Le double but que les Pisans se proposaient en dévastant Amalfi, était rempli ; ils avaient secouru les Napolitains leurs alliés, et détruit leurs rivaux. Les Pisans mettaient déjà en pratique cette politique des puissances maritimes, qui pensent qu’on ne peut brûler assez de vaisseaux, ni détruire assez d’arsenaux : c’est une manière comme une autre d’amortir la concurrence. Mais, enivrés par leur facile victoire, les Pisans prolongèrent imprudemment leur séjour dans la ville dévastée ; il y a plus, ils résolurent d’emporter de vive force les deux villes de Ravello et de la Scala, qui passaient pour très riches. La Scala, construite sur la roche de Cama, a donné, on le sait, naissance à Amalfi, qui de ces rocs est descendue vers la mer. Ravello est bâtie comme la Scala sur un rocher, et semble détachée de cette dernière ville par le profond ravin d’Atrani. La Scala était toujours restée soumise à Amalfi ; Ravello, fondée vers le IXe siècle par les riches patriciens de la république, dans l’une des plus admirables situations du midi de l’Italie, s’en était séparée du temps de Robert Guiscard. Sa population, chose incroyable quand on connaît le site sauvage que cette ville occupait, s’élevait à plus de quarante mille habitans, et ses citoyens étaient les plus riches et les plus fiers des habitans de la contrée. Quand les Amalfitains s’étaient soulevés contre Robert Guiscard, en 1080, l’opulente ville des montagnes lui était restée fidèle, mais plutôt pour se déclarer indépendante d’Amalfi, sa puissante voisine, que par dévouement à la nouvelle dynastie normande. Ravello, avant sa rébellion, s’appelait Toro ; depuis, les Amalfitains l’avaient appelée Rebello d’où Ravello par corruption. Ses ruines singulières, et quelquefois magnifiques, nous montrent quelle était alors sa richesse. Sa rébellion contre Amalfi lui avait du reste été profitable, Robert lui ayant donné un évêque et des franchises.

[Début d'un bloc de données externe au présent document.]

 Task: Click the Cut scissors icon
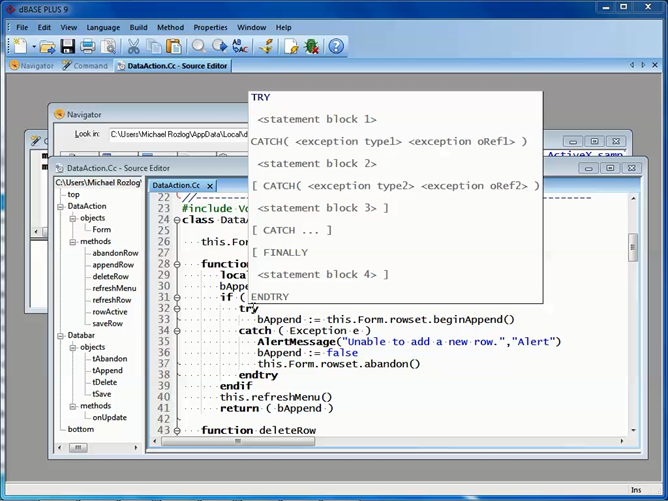[134, 46]
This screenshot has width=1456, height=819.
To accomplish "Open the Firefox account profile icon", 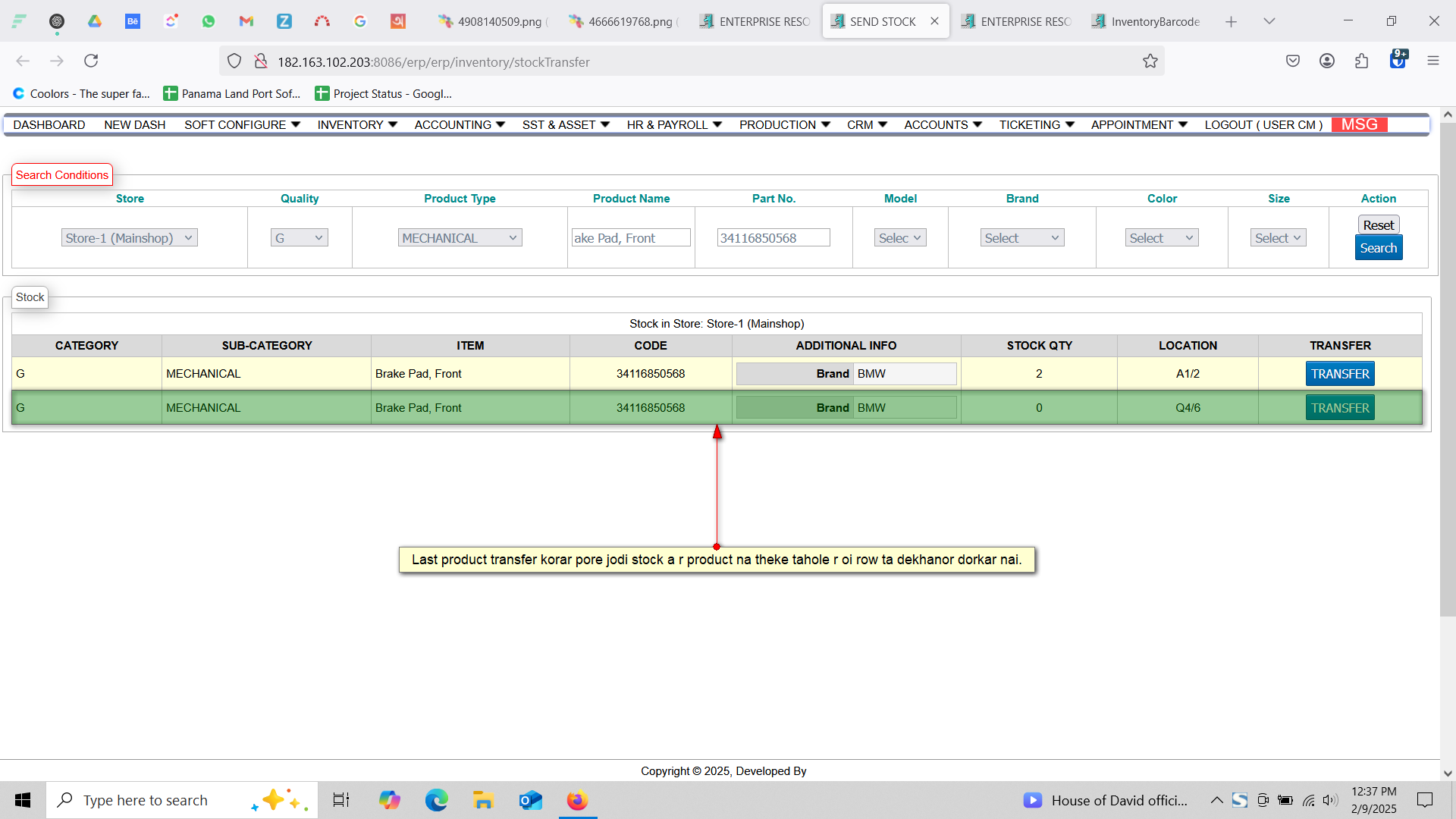I will click(x=1326, y=61).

De la plate-forme élevée où est bâtie cette ville, on jouit d’un horizon admirable ; l’air qu’on y respire est pur et balsamique ; la terre, couverte de figuiers, de vignes, de mûriers et d’arbrisseaux résineux de toute espèce, y est d’une merveilleuse fertilité. Cette riche plate-forme était inaccessible comme celle de la Scala, et le château de la Fratta commandait les rudes sentiers qui

  1. Ab. Telesin., Rer. a Rogerio gest., lib. III, cap. IV.